The data we reviewed suggest that there is less abuse potential associated with the use of hydrocodone and morphine than with oxycodone. This supports the recent implementation in Washington State and other regions of the “oxy-free” emergency department [17].

Limitations

The studies were quite diverse, not standardized methodologically, using mixed approaches and distinct assessment tools. The studies reviewed compared different patient populations (e.g., recreational opioid users, abusers, and naïve subjects), using different routes of administration, with varying preparations (e.g., containing acetaminophen), and used varying assessments for physiological effects (e.g., pupil size). Only one of the studies reviewed addressed the use of opioid in patients with chronic pain [11]. The studies typically involved only a small sample size, and studies were performed under laboratory, not real-world, conditions. Additionally, since most patients had prior opioid exposure, adverse and negative effects of opioids are likely to be higher in opioid-naïve patients, so the relative negative effects of some of these opioids may be more significant in opioid-naïve patients and may highlight the “likeability” of drugs with fewer negative effects (e.g., oxycodone) with first-time exposure.

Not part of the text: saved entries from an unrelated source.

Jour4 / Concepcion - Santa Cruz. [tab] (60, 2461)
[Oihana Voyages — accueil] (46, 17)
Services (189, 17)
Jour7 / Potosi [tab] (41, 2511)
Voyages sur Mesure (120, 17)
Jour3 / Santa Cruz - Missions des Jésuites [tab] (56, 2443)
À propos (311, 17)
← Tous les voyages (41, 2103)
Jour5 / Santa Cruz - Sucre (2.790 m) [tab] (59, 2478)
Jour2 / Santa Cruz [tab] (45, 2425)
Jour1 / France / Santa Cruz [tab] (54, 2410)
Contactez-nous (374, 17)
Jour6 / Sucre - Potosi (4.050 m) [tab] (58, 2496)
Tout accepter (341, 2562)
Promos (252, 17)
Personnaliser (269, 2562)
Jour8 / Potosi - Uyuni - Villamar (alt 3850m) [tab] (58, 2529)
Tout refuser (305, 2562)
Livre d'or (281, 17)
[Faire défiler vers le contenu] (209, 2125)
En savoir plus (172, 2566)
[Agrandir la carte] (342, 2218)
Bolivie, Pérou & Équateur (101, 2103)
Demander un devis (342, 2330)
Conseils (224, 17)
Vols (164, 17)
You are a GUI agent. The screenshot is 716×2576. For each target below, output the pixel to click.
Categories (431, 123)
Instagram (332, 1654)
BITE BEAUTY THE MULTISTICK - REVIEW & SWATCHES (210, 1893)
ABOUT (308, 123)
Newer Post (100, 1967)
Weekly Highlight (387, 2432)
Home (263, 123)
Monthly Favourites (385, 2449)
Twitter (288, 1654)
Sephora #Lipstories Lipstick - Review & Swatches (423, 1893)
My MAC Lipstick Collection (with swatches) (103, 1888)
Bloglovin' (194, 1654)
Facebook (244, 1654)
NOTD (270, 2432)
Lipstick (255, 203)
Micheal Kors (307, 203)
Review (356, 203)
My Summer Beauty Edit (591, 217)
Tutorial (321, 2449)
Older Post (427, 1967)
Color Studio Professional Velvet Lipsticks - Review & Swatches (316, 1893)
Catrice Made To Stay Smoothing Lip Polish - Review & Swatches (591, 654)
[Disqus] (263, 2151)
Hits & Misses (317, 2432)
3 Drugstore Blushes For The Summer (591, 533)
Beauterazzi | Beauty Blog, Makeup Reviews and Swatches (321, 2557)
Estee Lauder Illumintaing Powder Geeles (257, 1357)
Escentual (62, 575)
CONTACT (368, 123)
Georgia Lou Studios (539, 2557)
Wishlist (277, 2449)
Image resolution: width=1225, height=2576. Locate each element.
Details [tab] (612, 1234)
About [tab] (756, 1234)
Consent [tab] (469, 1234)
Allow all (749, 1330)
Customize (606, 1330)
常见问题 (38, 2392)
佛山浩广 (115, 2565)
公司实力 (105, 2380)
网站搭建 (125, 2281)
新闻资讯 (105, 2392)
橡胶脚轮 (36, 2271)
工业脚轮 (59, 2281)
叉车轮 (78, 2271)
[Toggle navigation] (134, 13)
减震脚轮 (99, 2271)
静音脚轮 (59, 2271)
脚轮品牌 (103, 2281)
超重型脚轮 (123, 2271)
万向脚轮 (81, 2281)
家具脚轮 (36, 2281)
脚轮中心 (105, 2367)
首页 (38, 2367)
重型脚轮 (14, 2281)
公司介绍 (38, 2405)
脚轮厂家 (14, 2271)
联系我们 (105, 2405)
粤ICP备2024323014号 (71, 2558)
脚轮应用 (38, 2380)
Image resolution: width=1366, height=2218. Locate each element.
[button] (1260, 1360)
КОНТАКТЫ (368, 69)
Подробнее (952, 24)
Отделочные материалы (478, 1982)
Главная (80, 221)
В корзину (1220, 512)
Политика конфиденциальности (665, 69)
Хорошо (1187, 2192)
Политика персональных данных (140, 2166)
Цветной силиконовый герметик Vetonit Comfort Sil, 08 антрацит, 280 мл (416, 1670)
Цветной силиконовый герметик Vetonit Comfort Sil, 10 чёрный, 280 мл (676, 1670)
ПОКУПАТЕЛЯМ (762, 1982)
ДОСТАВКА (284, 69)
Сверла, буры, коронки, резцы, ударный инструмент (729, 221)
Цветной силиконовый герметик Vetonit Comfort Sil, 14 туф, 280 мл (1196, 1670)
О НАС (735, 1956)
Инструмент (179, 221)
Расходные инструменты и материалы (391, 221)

In this study, likability is equated with abuse liability. Outside the laboratory setting, abuse liability is not solely dependent on likability; factors such as price, availability, previous exposure, formulation, and route of administration also play a role in determining potential for abuse. The studies reviewed attempted to eliminate these outside factors to isolate likability and directly assess abuse liability. We primarily examined studies evaluating immediate-release formulations of the specified short-acting opioids, but many abusers use extended-release preparations of these opioids. However, until recently, some of these extended-release formulations could be converted to immediate-release formulations by mechanical means such as crushing. The use of tamper-resistant formulations, which are designed to impede modification, should reduce use by this means [18]. A recent analysis of self-reported substance use by patients admitted to treatment facilities since the switch to tamper-resistant oxycodone ER (Oxycontin and generic) has demonstrated a change back to short-acting oxycodone and possibly heroin [19]. Interestingly, the FDA allows label claims for abuse deterrence based on several criteria, one of which is the relative likeability of one product compared to older formulations of the drug. However, no opioid analgesic to date has received approval to use this claim. Although 6/17 of the originally selected articles were funded by pharmaceutical companies, only one of the studies included had such funding [10]. Although this was not designed by intent, industry funding may have led to research methodologies that did not fit our specific criteria.

Conclusion

Oral oxycodone has a substantially elevated abuse liability profile compared to oral morphine and hydrocodone due to high likability scores and a relative lack of negative subjective effects.